Hi All,

I believe that both require full verification of the process, but at different times. The FDA definition seems to be requiring full verification of the process by inspection and test, or 100% testing of a process. However taking: inspection ≈ monitoring and test ≈ measurement, we can see the ISO definition is extremely similar, but does not say fully verified. However, ISO also has the statement that, "Validate any process...Including the times when deficiencies become apparent after the product has been delivered". This shows that although a process may not be fully verified before the product is delivered, if it is found to not be fully verified, then validation is needed.

http://www.mastercontrol.com/newsletter/medical_device/process-validation-medical-device-0610.html

-Andrew Nashed

Hi All,

I believe that Both the FDA and ISO have established similar requirements when it comes validation. The FDA requires process validation if the process cannot be fully verified by inspections or test. Some Manufacturers use In-line inspection methods, or visual systems to avoid conducting process validation. Some other manufacturers validate their processes to avoid the costs associated with 100% inspection or when 100% inspection is not feasible.

In my opinion, ISO is providing manufacturers with a less restrictive requirement. ISO is letting the manufacturers decide on their best process verification/validation strategy. If the manufacturer is capable of coming up with an innovative approach to replace full verification, then the manufacturer is not required to validate the process.

- Fady Khalla

Hi Dr. Simon!

The heart of validating a process is ensuring it is installed to specification, while characterized and optimized to be under control and capable of consistently meeting specifications. I believe that both the FDA and ISO still require “full” verification for a process that supposedly did not need validation. While the wording of the requirements differs between FDA and ISO, the intent is the same when it comes to the validation of a product. However, it seems like ISO is less strict when it comes to following the requirements. According to the FDA requirement, if the results cannot be fully verified after following inspection and test, the process must be validated, approved, and documented by those who approved the validation. On the other hand, according to the ISO requireent, validation needs to occur when the resulting output cannot be verified after monitoring or measurement. The company is allowed to come up with the best method of validation, and if they do so, then they do not have to complete a “full” validation.

I agree with the posts above. The ISO standard provides the flexibility needed to accommodate the needs of the companies but still providing the necessary regulation to process output. But from the FDA side, it provides the monitoring through the whole lifecycle of the product to provide a consistent quality. Although they are both similar, they are different in the approach of driving a product into the market.

https://www.fda.gov/downloads/drugs/guidances/ucm070336.pdf
http://www.iso9001help.co.uk/752.html

As previously mentioned by the fellow commentators, both the FDA and ISO requires a form of validation for medical devices.
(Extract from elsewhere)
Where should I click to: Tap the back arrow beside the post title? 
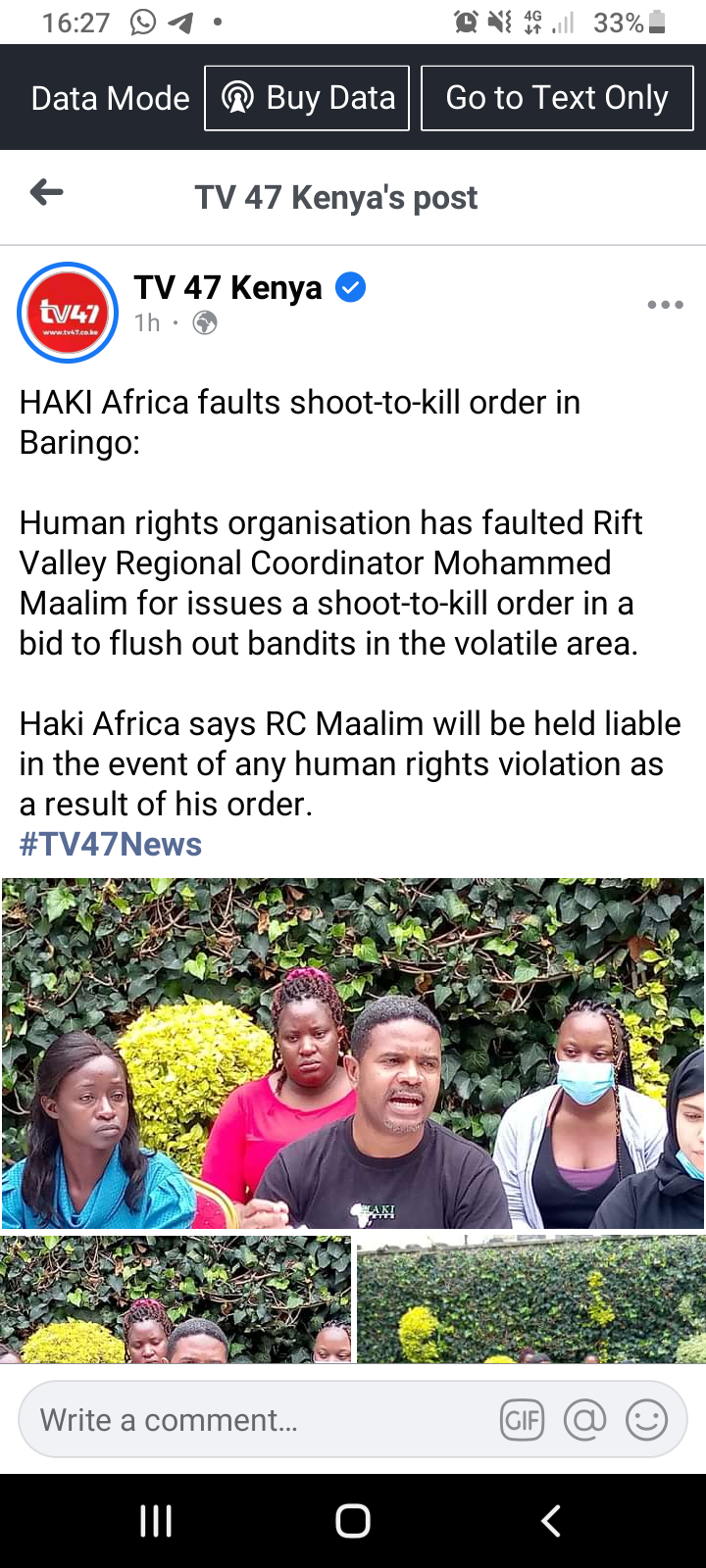click(46, 193)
That being said, it all depends on the wording, this would make certain aspect of the validation process become more complicated which would require a verification process to go along with it. The validation procedure ensures that the process of the product is made to meet the specs and is optimized for the given application and its outputs can be replicated over and over again. Both FDA and ISO require full verification for a process that does not need validation. The FDA states that if the results are not fully verified after an inspection and test, then the process must be validated, approved and documented. Now with ISO, validation needs to occur when the output of the process cannot be verified after monitoring or measurement. It is up to the company to create the best method of validation that satisfies the requirements of the FDA and ISO. As mentioned prior which i agree, ISO provides an extra room for flexibility for companies to regulate the process output while the FDA it requires the monitoring of the entire lifecycle of the product to ensure it is consistent in terms of quality.
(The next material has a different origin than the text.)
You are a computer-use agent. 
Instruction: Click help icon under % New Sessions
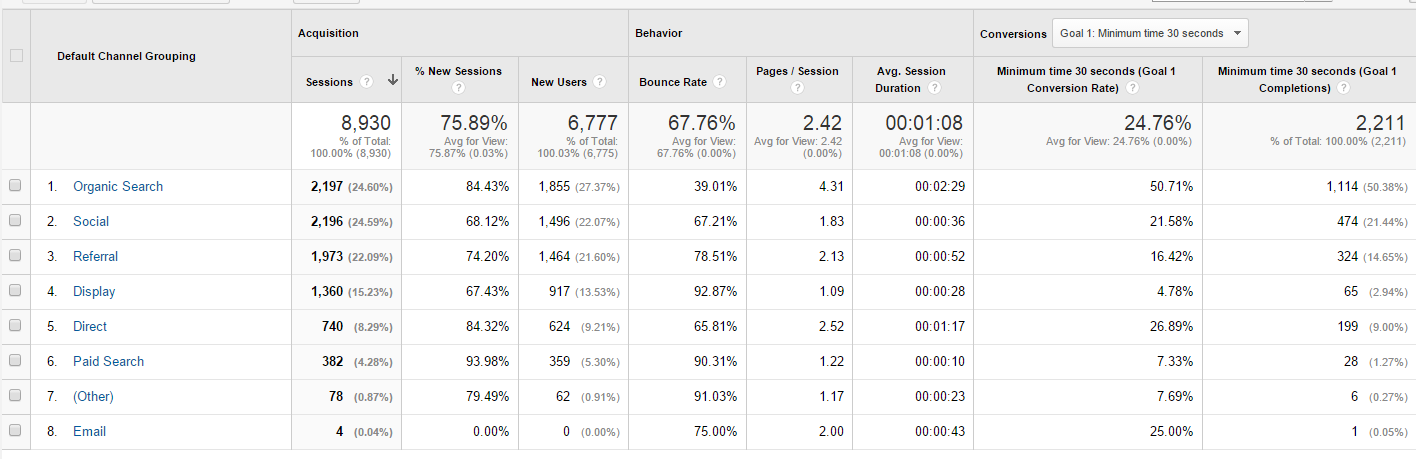click(458, 88)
I agree with @asimbana that ISO provides more flexibility with their definition "processes for production and service provision where the resulting output cannot be verified by subsequent monitoring or measuring. Whereas the FDA has a stricter definition of "results of a process cannot be fully verified by subsequent inspection and test". As discussed in lecture the word "fully" makes it harder. Although by the language it would be possible to not require validation, FDA and ISO would require full verification. As described in lecture there are problems however because; 1. Verification test may be destructive 2. 100% inspection might be costly and 3. 100% inspection might not pick up the defects for example human error. Overall I believe that it is important and smarter to Validate. As Dr. Simon said, "When in doubt, Validate!"

Validation is the process of making sure that you have objective evidence that user needs and intended uses are met. It is usually done by tests, inspections, and analysis. However, the target of the validation is to make sure the user needs are met in a medical device in both ISO,FDA. A successful validation process would clearly define inputs and user needs to ensure that a product is properly validated.
ISO standards in regulating medical devices is easier and less confusing for medical device industry.Also, ISO regulations revised somehow, to be easier than FDA.